Susan had stopped him.

“Can anyone verify the location of another shooter?” It was a new voice. “I’m almost there. Safe to approach?”

Another new voice. “Coming east from the perimeter of the parking lot,” a man said. “No more signs of another shooter. No more signs.”

“Stop and check everyone trying to exit that parking lot,” said an older man.

“Searching civilians.”

I figured out the incoming officers were stopping the fleeing civilians in case one of them was another shooter. This was horrible. I had tears welling out of my eyes. “I’m so scared,” I whispered.

“Young lady, you’ve never been to war,” Mr. Redding said, and then he fainted.

“Cathy,” I said. She turned a little and took in the scene. She spoke into her radio again.

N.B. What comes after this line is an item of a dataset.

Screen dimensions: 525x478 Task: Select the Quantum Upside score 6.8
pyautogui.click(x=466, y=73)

All I could do was straighten Mr. Redding out and unbutton his collar and remove his tie.

“Parking lot secure,” said a disembodied voice.

“Shooter in custody,” said a voice I’d heard before. “Repeat. He is in custody. Gunshot to the abdomen. Waiting for lockdown to be reversed.”

“Ten-four,” dispatch radioed.

There was a pause. Then that first voice said, “Cathy, you need to come in ASAP.”

Cathy turned completely white. She reholstered her gun in slow motion, and as an EMT crew swarmed over Susan (thank God) Cathy began walking away. I started to ask her what we should do, but I didn’t. It seemed best to keep quiet.

Then another team of EMTs crowded around Carter Redding, and I told them the little I knew about him and what had happened. Mr. Redding was unresponsive, and they put him on a gurney and began pushing it through the phalanxes of cars to reach help.

And there I was, alone in a parking lot swarming with police and civilians now trying to reach their cars to get the hell out of this place.

I was so glad I had my phone. I called Robin and started crying. “Please come get me,” I said. “Please come get me.” He asked me questions, but I could not seem to get enough breath to answer him. I saw a familiar face and headed for it. Officer Rodenheiser looked ten years older than he had an hour before.

“Did you see what happened?” he asked.

I shook my head. I had to gasp for enough breath to answer him. “I was with Cathy. I saw Susan get shot. And Mr. Redding passed out.” I had a hard time making sense. I finally managed to give him a narrative that satisfied him.

“The kid with the gun was Cathy’s nephew?” I asked, finally.

Brad nodded. “We’d suspected it was Duncan who fired into that house party last Saturday night, but we couldn’t build a case against him. Duncan’s mom, Annette, is Cathy’s sister. Dr. Clifton is the one who put Duncan’s mom in the hospital.”

“But … why would the boy start shooting?”

“Cathy thinks Duncan believes Dr. Clifton was lying about Annette’s strange behavior, which was what landed her in the psych ward.” Brad Rodenheiser shrugged. “I guess Duncan practiced with the rifle between the party and this afternoon. Clifton’s in surgery.”